Hay que tener en cuenta algunos detalles para no hacer el ridículo, o caer mal en círculos frecuentados por personas verdaderamente distinguidas, que unas veces tienen dinero y otras no, y da lo mismo, porque la clase –como el cariño verdadero, según la vieja copla gitana- no se compra ni se vende.
Por ejemplo, si uno viaja a un lugar donde tiene amigos, no anunciarse a bombo y platillos, como los reyes que antes de visitar un país extranjero mandaban por delante emisarios, ministros plenipotenciarios y chambelanes.
No enviar correos electrónicos que digan cosas tales como: “Llegaré tal día, a tal hora y, a pesar de que tengo la agenda cubierta, quisiera verte tal día, a tal hora. Busca un buen lugar y no te preocupes si es caro. Pagaré yo”.
Al destinatario de esa noticia se le pondrán los pelos de punta, al verse obligado a cambiar su rutina, buscar un restaurante caro donde comer o cenar con el visitante… ¡y rascarse el bolsillo!, porque él juega de local, o sea, que es el anfitrión y, naturalmente, él es quien tiene que invitar.
Lo correcto es viajar sin más, avisando sólo a los familiares más directos, y si uno tiene un rato libre y quiere de veras encontrarse con un viejo amigo, quedar con él en un lugar agradable y sencillo y tomar un café. Si el amigo propone una nueva reunión, pues tal vez se concrete, dentro de las posibilidades de tiempo del viajero.
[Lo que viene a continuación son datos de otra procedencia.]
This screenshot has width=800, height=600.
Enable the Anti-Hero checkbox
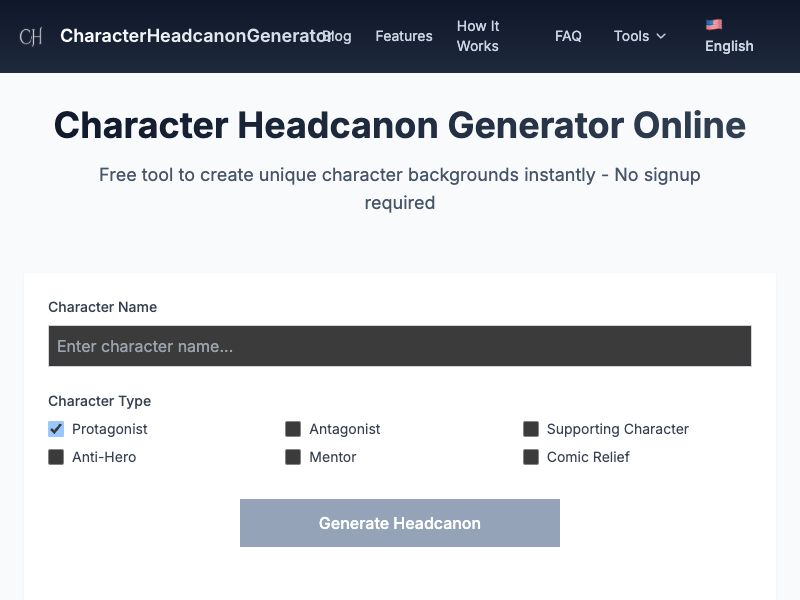point(56,457)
Si uno no quiere pasar por advenedizo, no debe presumir de lo que tiene, o de lo que lleva puesto. Si luce un reloj ostentoso –que suele ser el caso, tratándose de nuevos ricos- y alguien, por quedar bien, se lo elogia, no hay que contestar en el acto, haciendo bailar el reloj en torno a la muñeca con la cadena, que es demasiado larga: “¡Es un Rolex!”, y a continuación decir la millonada que ha costado.
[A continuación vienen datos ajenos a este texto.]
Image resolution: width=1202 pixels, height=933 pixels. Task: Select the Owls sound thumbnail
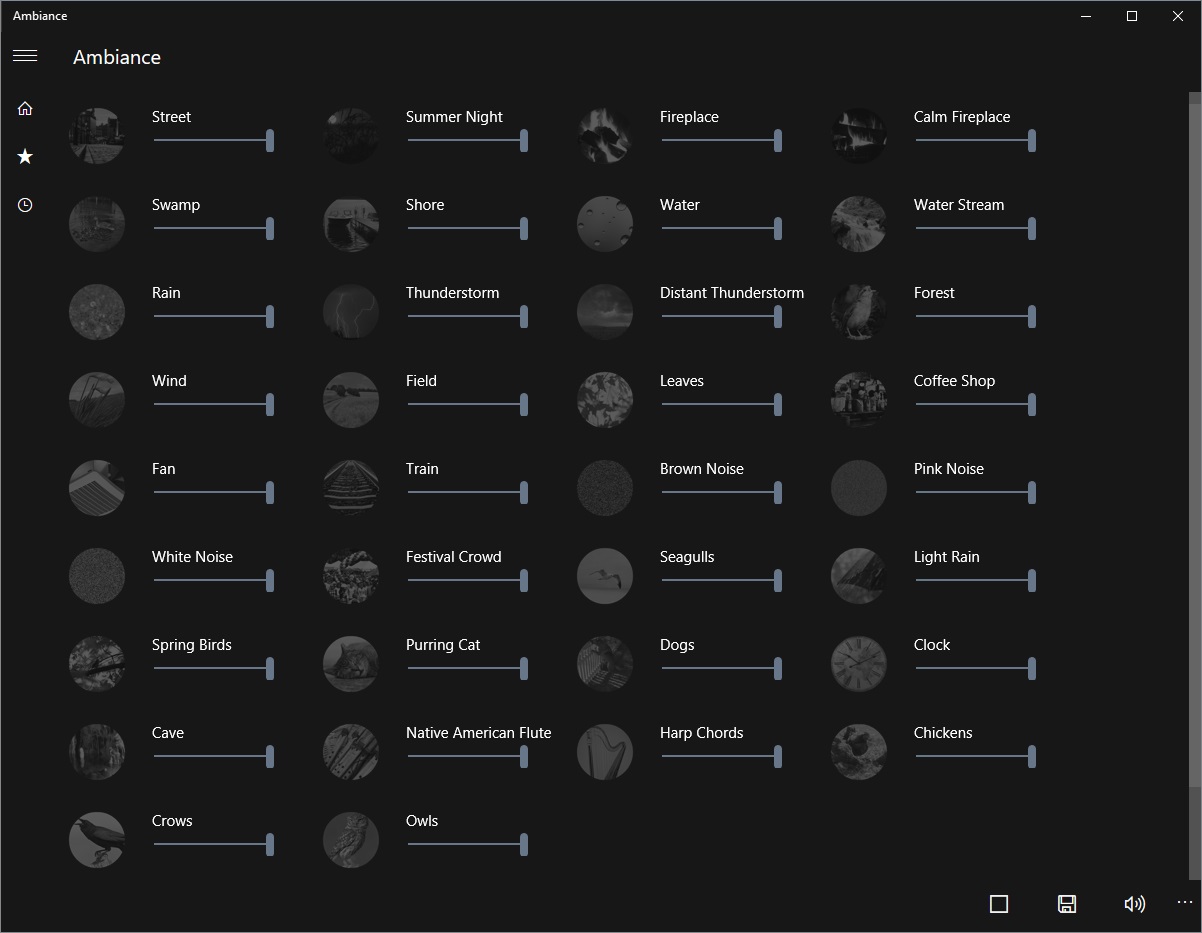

Primero, no hay que llevar nunca relojes ostentosos, los hay muy sencillos y muy buenos, ya que la sencillez no está reñida con la eficacia. Segundo, si alguien nos dice que le gusta nuestro reloj, o cualquier otra cosa que tengamos, decir que uno se alegra, o dar las gracias y cambiar rápidamente de conversación.
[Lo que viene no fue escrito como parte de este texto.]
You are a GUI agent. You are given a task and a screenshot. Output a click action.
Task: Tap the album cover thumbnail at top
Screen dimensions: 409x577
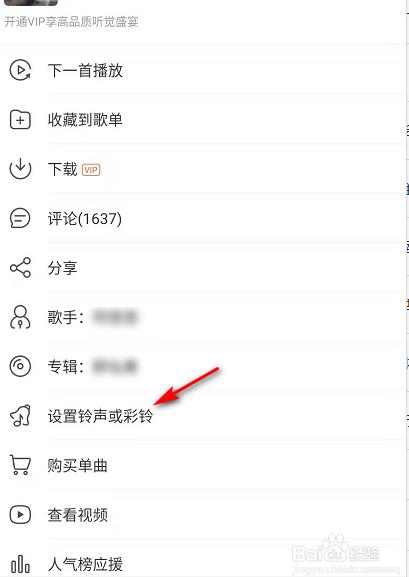click(x=31, y=3)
Desde luego que si hay que firmar algo delante de varias personas, y uno tiene que sacar a relucir un bolígrafo, o una pluma estilográfica, jamás deberá decir: "¡Es de oro!", aunque lo sea.
No deben dejarse en los contestadores de los celulares mensajes como éste: “¡Soy yo, llámame!” Se puede ser, sin gran esfuerzo, menos seco, menos imperioso y más explícito.
Hablando de celulares, no llevarlos a los restaurantes y a las fiestas, y si se llevan, no usarlos.
Hablando de fiestas, aunque parezca mentira todavía se llevan a ellas los trajes oscuros, las camisas blancas, las corbatas discretas y los zapatos negros, relucientes –las señoras siempre se las arreglan para estar bien-.
Ahora se ha puesto muy de moda ir de traje y camisa, pero sin corbata. Está bien, es “cool”, es la moda. Vestirse como uno quiere es ejercer uno de los indiscutibles derechos del hombre. Así que si uno es conservador y se ajusta a las normas de toda su vida, no tiene que ser objeto de críticas ni de bromas de mal gusto alusivas a su edad. Se tiene la edad que se ejerce.
En las fiestas se toman copas. ¡Cuidado con ellas! Hay que saber beber inteligentemente: pocas copas, muy espaciadas y bocaditos de lo que sea entre copa y copa. Ah, si uno no está con una en la mano, no sacarle la suya a su mujer o al conocido más cercano y beberse un trago, no sin antes decir con lo que uno cree que es gran cancha: “¿Me das un chupito?”
Hay que comportarse con sencillez, discreción y buenos modales; en las fiestas y en la vida: hablar poco, escuchar mucho, observar. Y no querer estar seguro de muchas cosas de las que se duda.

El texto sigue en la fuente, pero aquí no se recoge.